» TEXTE PROPOSÉ

☆ ☆ ☆ ☆ ☆

Par François Roelants du Vivier, Sénateur honoraire
Ce jeudi 22 décembre à Paris, l’Assemblée nationale a adopté en première lecture une proposition de loi de la députée Valérie Boyer visant à réprimer la contestation de l’existence des génocides reconnus par la loi. En France, deux génocides sont reconnus légalement : la Shoah et le génocide des Arméniens. Le négationnisme de la Shoah fait déjà l’objet d’une pénalisation à travers la loi Gayssot ; en revanche ceux qui contestaient l’existence ou qui minimisaient la portée d’un génocide qui a fait un million et demi de morts entre 1915 et 1917 restaient impunis.
Ce qui est particulièrement révoltant dans le cas d’espèce, c’est le négationnisme d’Etat que pratique la Turquie, pays dont le régime Jeune-Turc a programmé et organisé ce génocide, et qui se refuse à reconnaître les fautes du passé, ainsi que l’a fait l’Allemagne à l’égard du régime national-socialiste. C’est une raison supplémentaire de se réjouir de l’initiative du Parlement français qui, pratiquement tous partis confondus, a estimé nécessaire par cette loi anti-négationniste, de protéger les Français d’origine arménienne.
Mais voilà : en France la communauté d’origine arménienne est estimée à quelque 400 000 personnes, pour une population d’origine turque quasi comparable En Belgique, 150 000 personnes se réclament d’ascendants turcs, alors que la communauté arménienne ne dépasse guère les 10 000 individus. Ceci expliquerait-il cela ? En d’autres termes, si en Belgique les propositions de loi (dont celle de l’auteur de cet article) visant la pénalisation du génocide des Arméniens - entre autres - n’ont pas connu d’issue favorable, ne serait-ce pas parce que certains partis on fait passer leurs intérêts électoraux à court terme avant la défense des principes dont ils se revendiquent ? Poser la question, c’est hélas y répondre.

☆ ☆ ☆ ☆ ☆

» DONNÉES FOURNIES

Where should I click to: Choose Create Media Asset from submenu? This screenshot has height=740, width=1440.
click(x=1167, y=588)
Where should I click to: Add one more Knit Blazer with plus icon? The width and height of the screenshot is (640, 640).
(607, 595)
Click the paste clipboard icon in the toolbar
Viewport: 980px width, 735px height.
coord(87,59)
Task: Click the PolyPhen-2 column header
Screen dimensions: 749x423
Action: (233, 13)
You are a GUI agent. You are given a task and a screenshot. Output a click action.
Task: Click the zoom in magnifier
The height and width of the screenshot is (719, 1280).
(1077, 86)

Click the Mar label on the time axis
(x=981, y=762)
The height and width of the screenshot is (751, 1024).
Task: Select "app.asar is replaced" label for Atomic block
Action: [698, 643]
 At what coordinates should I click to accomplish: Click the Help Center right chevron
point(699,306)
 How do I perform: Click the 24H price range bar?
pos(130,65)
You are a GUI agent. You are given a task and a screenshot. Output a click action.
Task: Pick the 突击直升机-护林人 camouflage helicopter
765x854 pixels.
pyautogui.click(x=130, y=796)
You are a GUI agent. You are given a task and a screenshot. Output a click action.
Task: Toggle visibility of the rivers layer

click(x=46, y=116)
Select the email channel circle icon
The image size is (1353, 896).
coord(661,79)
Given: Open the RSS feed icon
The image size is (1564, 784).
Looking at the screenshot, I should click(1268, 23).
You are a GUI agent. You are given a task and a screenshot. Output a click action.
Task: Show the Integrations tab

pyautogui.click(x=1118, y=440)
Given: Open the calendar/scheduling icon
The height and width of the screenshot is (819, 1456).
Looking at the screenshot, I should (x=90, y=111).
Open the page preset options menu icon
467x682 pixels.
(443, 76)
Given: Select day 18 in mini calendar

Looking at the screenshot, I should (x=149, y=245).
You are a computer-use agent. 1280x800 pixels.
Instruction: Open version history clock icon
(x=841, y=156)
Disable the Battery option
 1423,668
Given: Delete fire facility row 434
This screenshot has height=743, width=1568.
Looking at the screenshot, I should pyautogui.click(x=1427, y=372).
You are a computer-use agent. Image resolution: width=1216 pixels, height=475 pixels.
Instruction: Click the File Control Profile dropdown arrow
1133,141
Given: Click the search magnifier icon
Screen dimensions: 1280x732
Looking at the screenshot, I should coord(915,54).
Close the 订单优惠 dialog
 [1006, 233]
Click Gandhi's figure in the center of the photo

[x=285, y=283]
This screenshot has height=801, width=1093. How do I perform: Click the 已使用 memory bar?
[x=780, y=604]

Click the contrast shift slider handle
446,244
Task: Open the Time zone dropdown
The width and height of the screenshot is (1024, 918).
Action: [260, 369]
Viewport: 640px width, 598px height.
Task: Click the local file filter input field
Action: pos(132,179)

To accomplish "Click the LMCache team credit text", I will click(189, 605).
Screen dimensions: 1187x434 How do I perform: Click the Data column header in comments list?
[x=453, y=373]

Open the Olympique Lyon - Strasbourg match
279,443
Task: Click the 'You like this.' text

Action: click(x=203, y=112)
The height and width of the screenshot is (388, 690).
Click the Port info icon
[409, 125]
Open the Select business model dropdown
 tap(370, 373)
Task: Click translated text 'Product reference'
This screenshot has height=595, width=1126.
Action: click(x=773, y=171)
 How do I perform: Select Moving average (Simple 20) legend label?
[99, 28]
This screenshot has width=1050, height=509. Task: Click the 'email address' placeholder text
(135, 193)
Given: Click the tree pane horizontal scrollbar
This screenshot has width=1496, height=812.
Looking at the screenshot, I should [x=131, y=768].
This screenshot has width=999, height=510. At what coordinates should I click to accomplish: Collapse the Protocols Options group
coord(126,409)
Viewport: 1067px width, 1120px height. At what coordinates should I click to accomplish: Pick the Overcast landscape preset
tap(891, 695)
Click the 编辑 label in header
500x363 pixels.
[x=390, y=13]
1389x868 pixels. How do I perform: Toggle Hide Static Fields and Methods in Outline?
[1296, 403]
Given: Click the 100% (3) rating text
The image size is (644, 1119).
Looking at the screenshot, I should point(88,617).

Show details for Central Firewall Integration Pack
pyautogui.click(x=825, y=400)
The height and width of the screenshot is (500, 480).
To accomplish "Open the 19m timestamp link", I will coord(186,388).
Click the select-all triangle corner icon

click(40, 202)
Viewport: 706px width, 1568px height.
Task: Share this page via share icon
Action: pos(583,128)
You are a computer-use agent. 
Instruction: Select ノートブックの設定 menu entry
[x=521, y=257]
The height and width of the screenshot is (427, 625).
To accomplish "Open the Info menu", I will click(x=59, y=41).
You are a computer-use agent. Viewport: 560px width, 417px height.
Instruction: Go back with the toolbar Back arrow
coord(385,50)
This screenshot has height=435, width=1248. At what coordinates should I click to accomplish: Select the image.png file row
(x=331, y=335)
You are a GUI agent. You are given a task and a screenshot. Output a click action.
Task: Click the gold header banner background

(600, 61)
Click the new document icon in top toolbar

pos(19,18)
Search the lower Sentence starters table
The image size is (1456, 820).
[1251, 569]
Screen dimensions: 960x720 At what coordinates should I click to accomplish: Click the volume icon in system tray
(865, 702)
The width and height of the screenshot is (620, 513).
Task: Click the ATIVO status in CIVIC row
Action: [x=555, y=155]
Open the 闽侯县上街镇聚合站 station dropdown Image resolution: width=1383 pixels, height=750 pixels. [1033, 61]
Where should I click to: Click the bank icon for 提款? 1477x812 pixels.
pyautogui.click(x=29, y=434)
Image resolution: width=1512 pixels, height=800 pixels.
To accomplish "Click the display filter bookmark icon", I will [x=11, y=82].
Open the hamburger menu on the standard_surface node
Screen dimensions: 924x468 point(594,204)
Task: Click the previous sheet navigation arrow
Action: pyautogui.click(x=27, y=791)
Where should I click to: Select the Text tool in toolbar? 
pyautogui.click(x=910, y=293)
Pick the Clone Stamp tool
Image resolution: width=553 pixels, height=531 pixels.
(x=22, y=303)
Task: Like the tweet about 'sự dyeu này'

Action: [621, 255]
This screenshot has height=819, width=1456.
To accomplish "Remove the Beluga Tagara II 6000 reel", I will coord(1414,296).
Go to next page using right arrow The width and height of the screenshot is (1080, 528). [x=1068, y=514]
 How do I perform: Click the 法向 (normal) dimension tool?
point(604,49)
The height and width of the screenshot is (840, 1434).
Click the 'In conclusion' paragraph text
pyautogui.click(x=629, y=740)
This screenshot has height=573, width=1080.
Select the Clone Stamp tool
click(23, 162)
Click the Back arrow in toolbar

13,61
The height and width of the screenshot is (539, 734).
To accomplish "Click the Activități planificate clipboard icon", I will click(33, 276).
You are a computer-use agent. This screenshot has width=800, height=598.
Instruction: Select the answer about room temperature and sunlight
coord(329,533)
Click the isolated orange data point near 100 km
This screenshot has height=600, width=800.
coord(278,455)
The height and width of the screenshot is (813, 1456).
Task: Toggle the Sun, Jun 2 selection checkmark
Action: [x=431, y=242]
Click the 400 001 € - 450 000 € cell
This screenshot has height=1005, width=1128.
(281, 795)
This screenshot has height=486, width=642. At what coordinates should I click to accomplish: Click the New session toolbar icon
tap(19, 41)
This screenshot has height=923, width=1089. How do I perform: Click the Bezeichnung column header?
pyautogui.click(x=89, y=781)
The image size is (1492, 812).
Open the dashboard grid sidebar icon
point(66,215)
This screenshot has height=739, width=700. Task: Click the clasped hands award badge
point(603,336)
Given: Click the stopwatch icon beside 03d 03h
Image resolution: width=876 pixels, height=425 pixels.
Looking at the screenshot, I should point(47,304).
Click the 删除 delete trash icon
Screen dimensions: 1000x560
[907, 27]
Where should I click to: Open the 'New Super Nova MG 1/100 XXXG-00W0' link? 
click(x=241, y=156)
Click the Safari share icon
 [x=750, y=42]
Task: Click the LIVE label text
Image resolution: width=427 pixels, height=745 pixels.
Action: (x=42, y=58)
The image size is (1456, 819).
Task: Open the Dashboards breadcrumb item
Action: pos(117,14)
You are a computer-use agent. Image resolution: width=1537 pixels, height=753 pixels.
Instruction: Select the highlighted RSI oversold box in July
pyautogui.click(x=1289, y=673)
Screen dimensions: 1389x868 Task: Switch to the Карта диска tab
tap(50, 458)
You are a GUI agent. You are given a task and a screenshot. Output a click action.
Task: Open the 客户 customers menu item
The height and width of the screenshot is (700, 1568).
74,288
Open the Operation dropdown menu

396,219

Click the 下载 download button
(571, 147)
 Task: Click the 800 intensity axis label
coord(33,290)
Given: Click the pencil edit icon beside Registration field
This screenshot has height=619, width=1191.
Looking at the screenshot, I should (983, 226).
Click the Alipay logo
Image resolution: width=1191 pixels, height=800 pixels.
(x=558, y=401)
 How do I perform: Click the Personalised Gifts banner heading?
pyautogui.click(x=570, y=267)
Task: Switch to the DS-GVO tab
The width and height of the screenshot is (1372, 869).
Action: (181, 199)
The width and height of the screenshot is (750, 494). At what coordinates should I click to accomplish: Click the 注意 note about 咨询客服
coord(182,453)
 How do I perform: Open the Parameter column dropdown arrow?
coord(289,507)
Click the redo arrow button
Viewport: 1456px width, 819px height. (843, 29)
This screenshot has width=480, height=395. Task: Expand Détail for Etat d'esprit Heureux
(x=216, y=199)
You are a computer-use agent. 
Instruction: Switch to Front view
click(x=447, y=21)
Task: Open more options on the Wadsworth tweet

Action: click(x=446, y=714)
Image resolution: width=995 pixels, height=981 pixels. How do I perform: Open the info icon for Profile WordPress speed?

☆ ☆ ☆ ☆ ☆

» SÉRIE DE CONSIGNES
**1)** Pour chacune des affirmations suivantes, indiquez par oui ou par non si elle concorde avec le texte sur la loi anti-négationniste, en citant mot pour mot le passage qui tranche. (a) L’Assemblée nationale a adopté la proposition de loi en première lecture. (b) En Belgique, la communauté arménienne compte environ 150 000 personnes. (c) En France, le négationnisme de la Shoah n’était jusqu’alors pas pénalisé.
**2)** Poursuivez le texte sur la pénalisation du génocide des Arméniens après sa dernière phrase.

» EN RÉPONSE
**1)**
(a) Oui : « l’Assemblée nationale a adopté en première lecture une proposition de loi »
(b) Non : « 150 000 personnes se réclament d’ascendants turcs, alors que la communauté arménienne ne dépasse guère les 10 000 individus »
(c) Non : « Le négationnisme de la Shoah fait déjà l’objet d’une pénalisation à travers la loi Gayssot »

**2)**
N’est-il pas temps d’appeler à un sursaut éthique l’ensemble des forces démocratiques de ce pays afin qu’en 2015 la commémoration du centième anniversaire du début du génocide des Arméniens se déroule dans une Belgique qui aura décidé que la loi punit ceux qui, sur le territoire national, nient, minimisent grossièrement, cherchent à justifier ou approuvent le génocide commis par le régime Jeune-Turc ottoman pendant la Première Guerre mondiale dans une perspective de discrimination, d’incitation à la haine, ou de dénigrement à l’égard d’une personne ou d’un groupe de personnes en raison de leur nationalité, de leur prétendue race, de leur appartenance ethnique ou de leur religion ?
Faut-il le redire, il ne s’agit pas, en réclamant le vote d’une loi punissant la négation de tel ou tel génocide, de demander aux parlementaires d’écrire, de réécrire, voire de qualifier l’histoire : car tel est le rôle des historiens. Par le vote d’une telle loi, il est seulement demandé au pouvoir législatif de faire œuvre de justice, de vérité et d’honneur. La légitimité du Parlement à se saisir de la pénalisation du négationnisme d’un génocide réside dans notre responsabilité à réussir l’intégration des Belges et des étrangers provenant de pays où s’est déroulé un génocide, et d’assurer la paix civile dans notre pays.
Du reste, la Belgique se doit de respecter des engagements internationaux pris en la matière. Le gouvernement a naguère adopté deux dispositions dont le contenu n’a toujours pas été transposé en droit belge : le protocole additionnel à la convention de 2003 du Conseil de l’Europe sur la cybercriminalité, qui prévoit en son article 6 que soient érigées en infractions pénales la négation, la minimisation grossière, l’approbation ou la justification du génocide ou des crimes contre l’humanité ; et la décision-cadre du conseil de l’Union européenne du 28 novembre 2008 sur la lutte contre certaines formes et manifestations de racisme et de xénophobie au moyen du droit pénal.
La Belgique, a, rappelons-le, a déjà légiféré en la matière, par la loi du 23 mars 1995 tendant à réprimer la négation, la minimisation, la justification ou l’approbation du génocide commis par le régime national-socialiste allemand pendant la Seconde Guerre mondiale. Il convient maintenant d’étendre les dispositions de cette loi aux génocides dont la négation trouble concrètement la paix civile en Belgique : le génocide arménien commis lors de la Première Guerre mondiale et le génocide rwandais de 1994.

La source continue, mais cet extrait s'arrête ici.